Methods: An Adaptive Optics Visual Simulator (VAO, Voptica SL, Murcia, Spain) was used to measure the through focus visual acuity (VA) from +0.50 to -3.0 D, in steps of 0.50 D, in 14 eyes with paralyzed accommodation for different optical conditions. (1) correction of spherical aberration as the baseline condition, (2) two values of induced negative spherical aberration (SA) of -0.15 and -0.30 µm (for 4-mm pupil). The inter-subject means and the 95% confidence intervals (CI), calculated as 1.96*SD, were estimated for all defocus values.
Results:The mean values of LogMAR (and CI) at far were -0.12 (CI, ±0.09), 0.02 (CI, ±0.12) and 0.21 (CI, ±0.32), at intermediate distance (1.5 D) were 0.11 (CI, ±0.24), -0.01 (CI, ±0.16) and -0.02 (CI, ±0.10) and at near distance (3.0 D) were 0.48 (CI, ±0.49), 0.22 (CI, ±0.37) and 0.11 (CI, ±0.17) for the baseline, -0.15-µm SA and 0.30-µm SA profiles respectively. Inter-subject variability of VA, expressed as CI, at far distance presented the largest value of CI for 0.30-µm SA while at intermediate and near distances was for the baseline condition. The CI values ranging between ±0.1 and ±0.4 LogMAR for all defocus values in both values of induced SA.
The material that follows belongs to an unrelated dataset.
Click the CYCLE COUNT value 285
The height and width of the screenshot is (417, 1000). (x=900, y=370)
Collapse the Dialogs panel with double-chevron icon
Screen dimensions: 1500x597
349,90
Conclusions:The induction of spherical aberration provides quite different visual performance depending on each subject. When SA is induced either in LASIK procedures or with IOLs, preoperative visual simulation using adaptive optics instruments, such as VAO, would allow the customization of the precise SA value to improve patient quality of vision after surgery.